My objective is to cluster words based on how similar they are with respect to a corpus of text documents. I have computed Jaccard Similarity between every pair of words. In other words, I have a sparse distance matrix available with me. Can anyone point me to any clustering algorithm (and possibly its library in Python) which takes distance matrix as input ? I also do not know the number of clusters beforehand. I only want to cluster these words and obtain which words are clustered together.

3
take a look at code.google.com/p/em-python and "en.wikipedia.org/wiki/Expectation–maximization_algorithm"Moj
@Moj I'm sorry...I can't seem to figure out how the information contained in the links you have mentioned are relevant hereuser2115183
(EM) algorithm is an iterative method for finding maximum likelihood or maximum a posteriori (MAP) estimates of parameters in statistical models, where the model depends on unobserved latent variables. The EM iteration alternates between performing an expectation (E) step, which creates a function for the expectation of the log-likelihood evaluated using the current estimate for the. I guess this fit you goal as also don't know the number of clusters before hand. those are two libraries(or implementation ) of this algorithm .Moj
@Moj I was hoping something along the lines of k-means or hierarchical clustering...i know these require the number of clusters to be known beforehand.....but i hope there are ways to figure out the optimum number of clustersuser2115183

3 Answers

15
votes

You can use most algorithms in scikit-learn with a precomputed distance matrix. Unfortunately you need the number of clusters for many algorithm. DBSCAN is the only one that doesn't need the number of clusters and also uses arbitrary distance matrices. You could also try MeanShift, but that will interpret the distances as coordinates - which might also work.

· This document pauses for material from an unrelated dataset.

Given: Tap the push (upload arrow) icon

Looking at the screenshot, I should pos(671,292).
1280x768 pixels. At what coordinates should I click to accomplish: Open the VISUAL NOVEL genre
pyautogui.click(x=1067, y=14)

There is also affinity propagation, but I haven't really seen that working well. If you want many clusters, that might be helpful, though.

disclosure: I'm a scikit-learn core dev.

9
votes

The scipy clustering package could be usefull (scipy.cluster). There are hierarchical clustering functions in scipy.cluster.hierarchy. Note however that those require a condensed matrix as input (the upper triangular of the distance matrix). Hopefully the documentation pages will help you along.

0
votes

Recommend to take a look at agglomerative clustering.